Maybe in practical terms this ruling is not a big deal, but for some reason, it still surprised me, coming from California, the supposed “Last Bastion Of godless Liberals” and all…
I wonder if the nature of the phone matters as far as the law is concerned? I don’t know much about cell phone tech either, but I assume that some phones store the message within the phone, and some phones have to access a server owned by the phone company to get to messages. Lawyers could have a field day arguing that nuance.
This is one of the reasons lawyers who travel internationally are increasingly using remote access to their documents, without ever storing them on their laptops. We have a duty to protect the confidentiality of our clients’ legal matters, but increasingly there’s a concern that border security will trump solicitor-client privilege with respect to laptops and other electronic devices.
But if you can’t carry local softcopies, and you don’t have access to broadband Internet for remote access (I assume you mean something along the lines of Google Docs or Citrix Web Access, internal to the company), then you’re basically screwed. You’ll have to carry paper copies and reconstitute softcopies for editing.
That doesn’t work. Your papers can be searched more easily than your files. You’d have to encrypt them and send them electronically and separately from your physical person, which still gives the NSA (and China, and who knows who else) a shot at intercepting them and decrypting them.
So maybe your choice is encrypted files on your person running a gauntlet of Homeland Security drones, or via the intertubes, where things might slip though by virtue of sheer volume,
I don’t understand. Why would you care that random law enforcement agents looking for terrorists are looking at your law files? I’m sure they are just as uninterested about your work with Mr. Smith’s divorce as you are.
Because I am under a professional obligation to keep in confidence anything my client tells me, and to reveal it only as needed for the purposes of representing my client. I must take every reasonable, legal precaution to keep that confidence.
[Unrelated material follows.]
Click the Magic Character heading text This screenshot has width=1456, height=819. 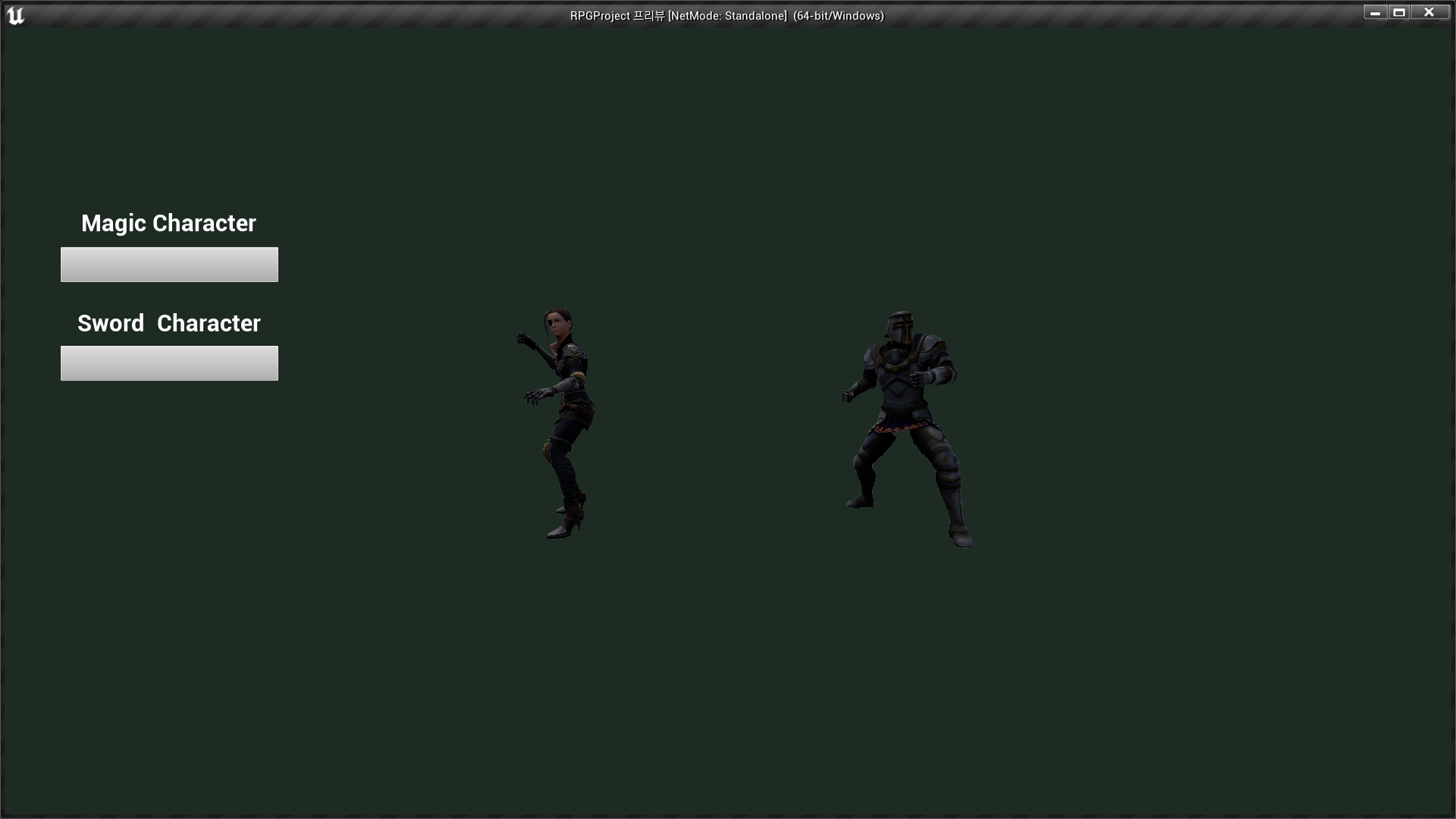tap(168, 223)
Sure, the details of Mr. Smith’s divorce may seem pretty mundane and run-of-the-mill to me, and to others involved in the justice system - but for Mr. Smith, this is intensely personal information which he’s had to disclose to me in order for me to represent him well. For him, disclosure of that intensely personal information can be highly intrusive. I have to do everything reasonably possible to keep it confidential.
So, if I know I’m likely to cross a border, and I know that border inspectors are no respecters of solicitor-client privilege, I have a professional obligation to find a technical way to keep it confidential. Nowadays, that means remote access, so that even if I work on a document, there’s no record of it on my computer.